In the late eighteenth century, a protected series of wars were fought in North America involving the native peoples, France, Spain, the United Kingdom, and European colonists. The European powers had the strongest conventional militaries, but had to travel across the Atlantic. In the Age of Sail it took around a month to cross to Europe and two months to cross to America. See how that turned out!
Now consider the situation in the Human Legion universe where the equivalent of transatlantic travel times are approximately 75 times greater than European ships took to across the Atlantic.

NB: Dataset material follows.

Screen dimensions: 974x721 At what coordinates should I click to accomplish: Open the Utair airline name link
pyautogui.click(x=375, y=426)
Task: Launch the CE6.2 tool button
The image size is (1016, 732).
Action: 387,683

If the world of Klin-Tula succumbs to a coup, invasion, epidemic, a fashion for avocado-colored bathroom fittings or a similar calamity, it’s going to be at least a generation before any help will arrive. The world needs to be self-sufficient enough to respond to its own needs.

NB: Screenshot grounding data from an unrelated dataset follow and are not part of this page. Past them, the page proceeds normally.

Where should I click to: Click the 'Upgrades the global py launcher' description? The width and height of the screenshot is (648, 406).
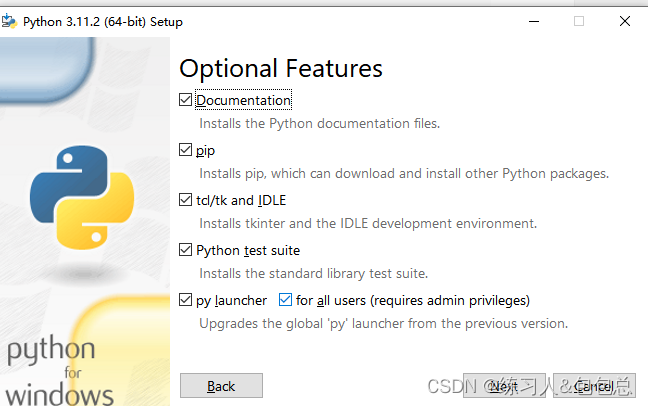click(x=383, y=324)
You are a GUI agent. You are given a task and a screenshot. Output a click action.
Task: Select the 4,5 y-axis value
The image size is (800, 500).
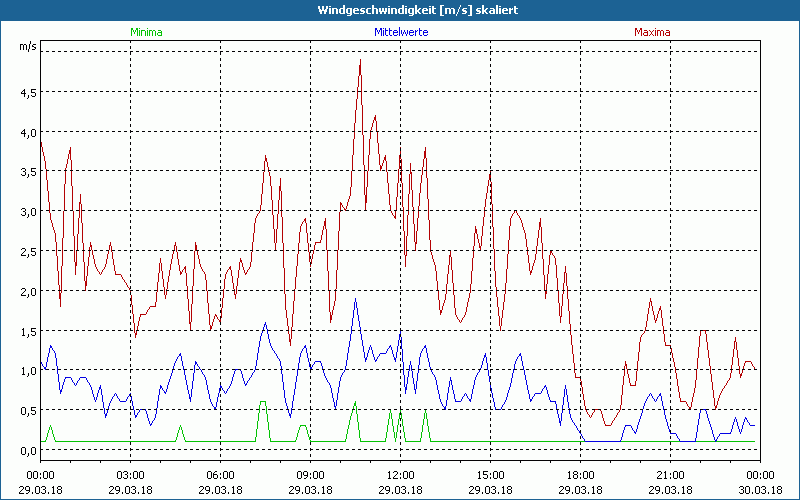pyautogui.click(x=28, y=92)
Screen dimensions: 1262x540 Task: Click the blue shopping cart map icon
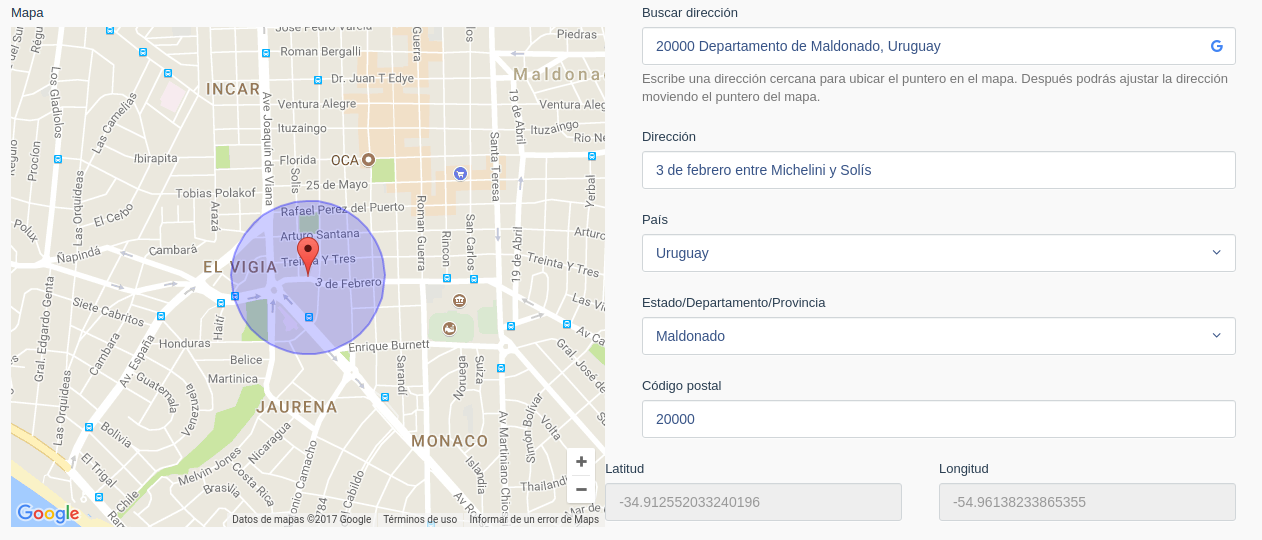[460, 173]
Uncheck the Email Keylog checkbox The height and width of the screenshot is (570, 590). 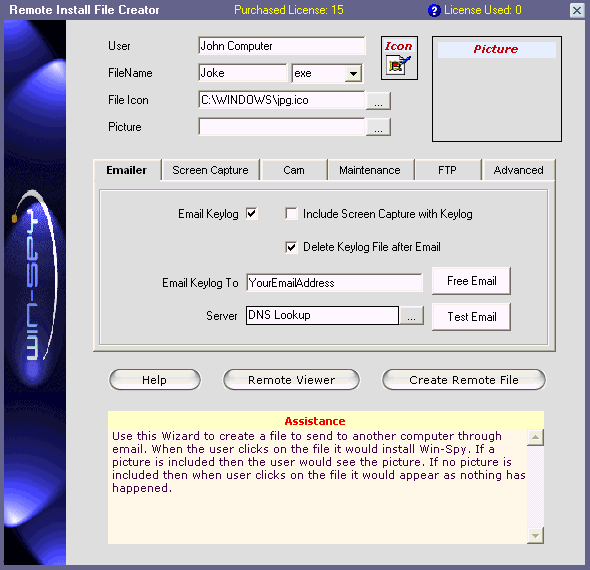(x=251, y=214)
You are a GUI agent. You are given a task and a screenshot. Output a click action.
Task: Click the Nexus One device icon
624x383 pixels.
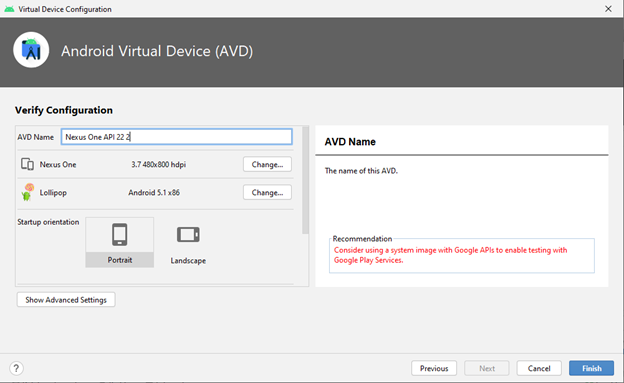click(x=27, y=164)
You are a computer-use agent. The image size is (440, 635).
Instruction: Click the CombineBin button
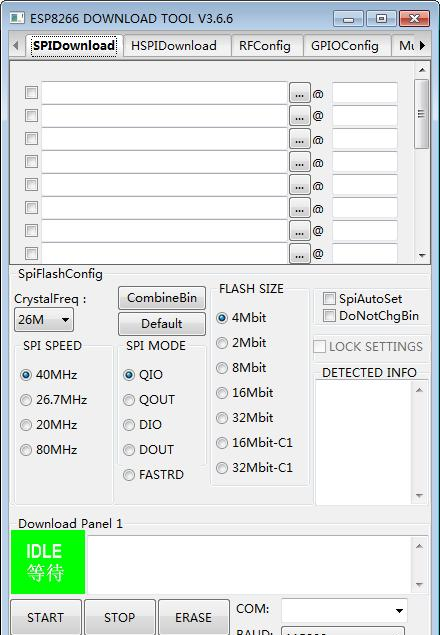162,298
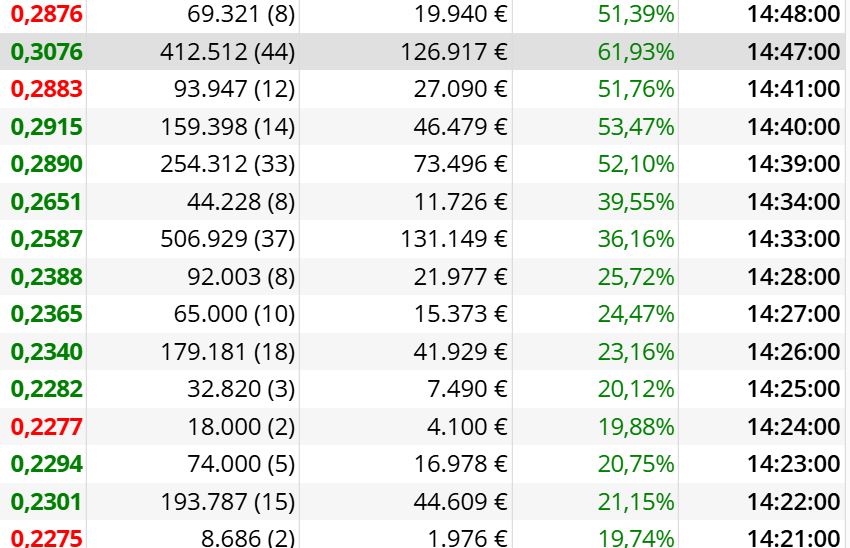
Task: Click the percentage 25,72%
Action: (x=636, y=277)
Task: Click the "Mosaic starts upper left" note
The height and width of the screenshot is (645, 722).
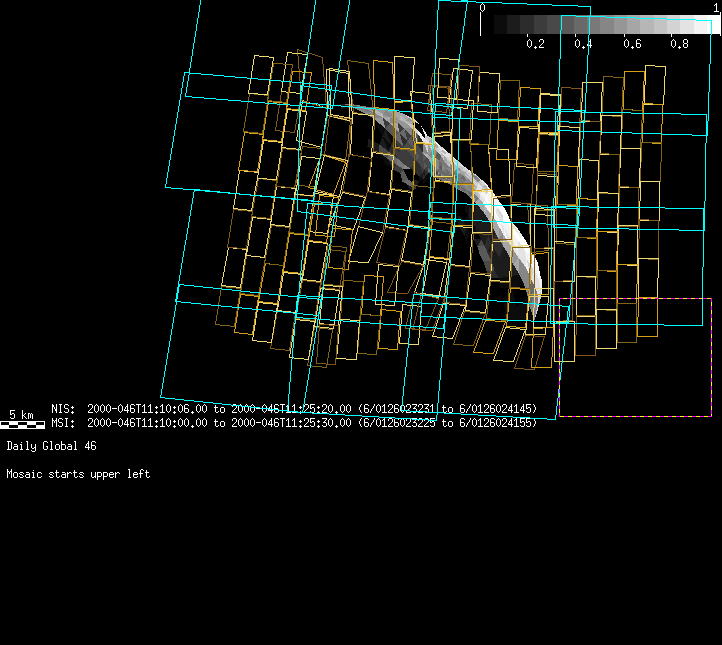Action: click(78, 474)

That includes a military capability, which in the case of Klin-Tula takes the form of the federal Civilian Defense Force.
Klin-Tula is a colony. There have been settlers there for thousands of years, slaves themselves like everyone in the White Knight Empire. They are few in number, and most live underground or in the seas, choosing not to live on the land surface. Which is just as well, because Klin-Tula has been designated as a ‘conglomerated colony’.

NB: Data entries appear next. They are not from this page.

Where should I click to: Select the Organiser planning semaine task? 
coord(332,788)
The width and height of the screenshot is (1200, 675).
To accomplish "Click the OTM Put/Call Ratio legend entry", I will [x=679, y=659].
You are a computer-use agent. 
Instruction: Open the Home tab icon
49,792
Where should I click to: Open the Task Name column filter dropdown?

The leadership of the Human Legion decided early on that to allocate one planet to the Littoranes, another to the Hardits and another planet to the humans, would be an invitation for the fledgling Human Autonomous Region to split along species grounds.
Twelve of the constituent species of the Human Legion are being settled on Klin-Tula. Think of how diverse contemporary humanity is and then imagine the multitude of religions, political ideologies, tribes, ethnic and cultural subgroups within each of those species. Then multiply by twelve. And then add the settlers in who were already there.
Klin-Tula is a crazy patchwork world, which makes it interesting to write about, but difficult to live in. This division combined with the huge separation from neighboring star systems also makes Klin-Tula ripe for exploitation. Imagine corporate raiders operating on a planetary scale…
But I’m getting ahead of myself. The first Revenge Squad novel is due to reach the editor at the start of July, and already I’m hinting here at what might lie in store for books to be published in 2017.
When I look for ideas to describe future worlds and how the people in them might relate to one another, I often look for inspiration from real-world examples. After all, the problem of how people can live together in larger than extended family groups is something our species has been working on for many thousands of years. I’m not sure we’ve quite figured this out yet, but it isn’t for want of trying. That’s led to a number of ideas I can steal and then take where I choose.
Like me, the humans within the Human Legion story also look for inspiration from Earth history, for precisely the same reasons. More so. The likes of Arun McEwan, NJ McCall and Lance Scipio have been separated from Earth for many centuries, and their culture and history squeezed through such a narrow funnel that they couldn’t distinguish historical fact from fantasy until very recently. Orphaned from their culture, and rejecting their history of servitude, they look to Earth for inspiration.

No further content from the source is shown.